══ Recorded data

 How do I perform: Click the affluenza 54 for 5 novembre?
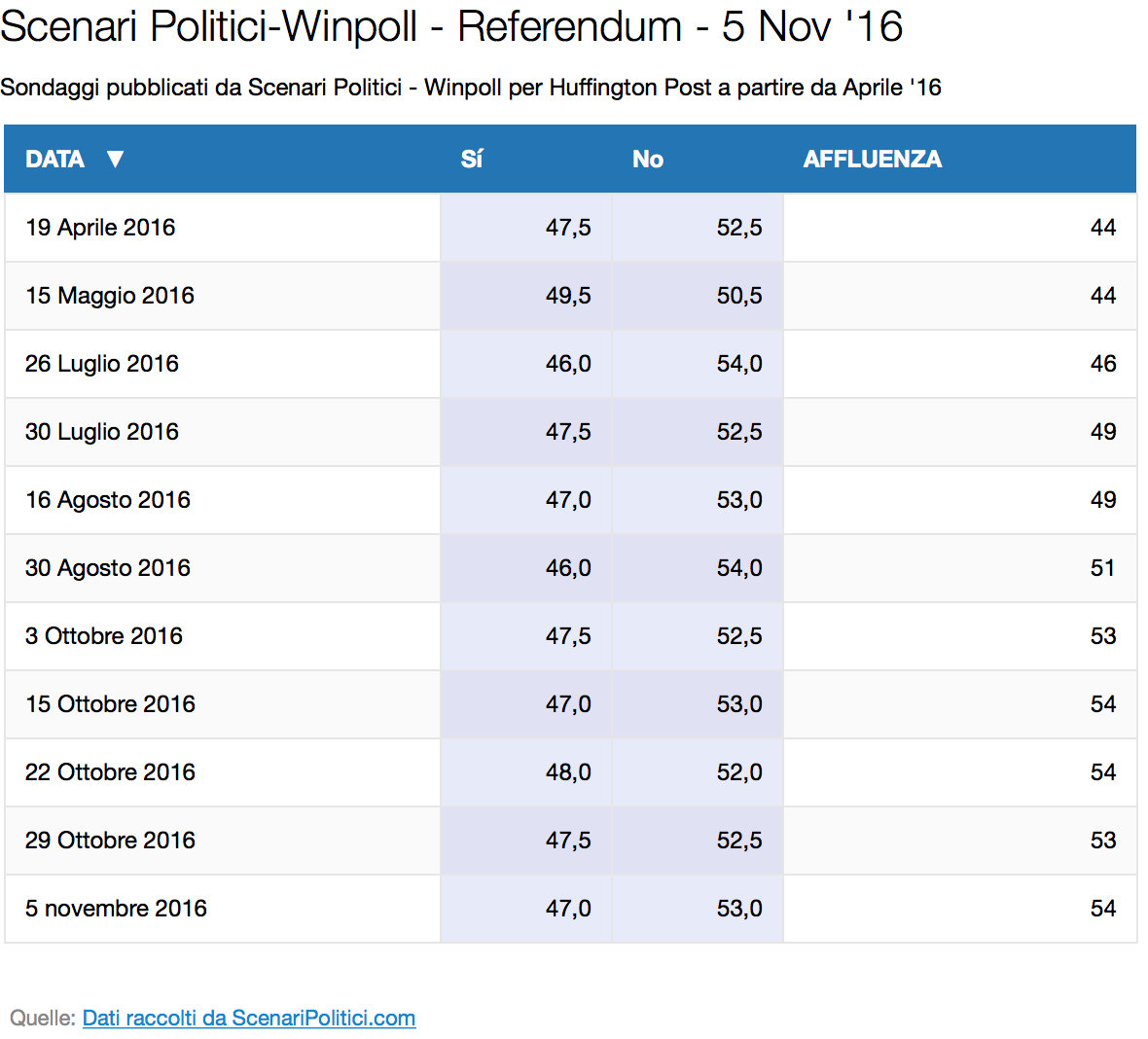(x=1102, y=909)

════
══ Recorded data

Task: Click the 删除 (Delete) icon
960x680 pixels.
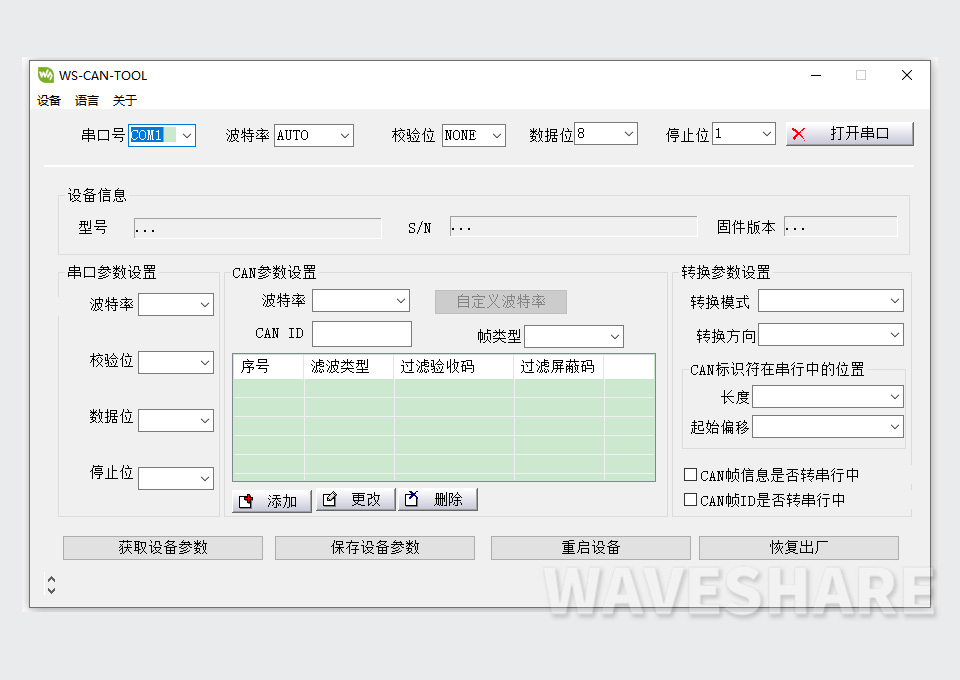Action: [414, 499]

════

Reproduce the part of the data that opens with the line containing "How do I perform: Click" and closes with the line containing "(x=1102, y=909)", replacing "Click" with "Tap" and leaving everything else unchanged. Omit the pictures from your answer.

 How do I perform: Tap the affluenza 54 for 5 novembre?
(x=1102, y=909)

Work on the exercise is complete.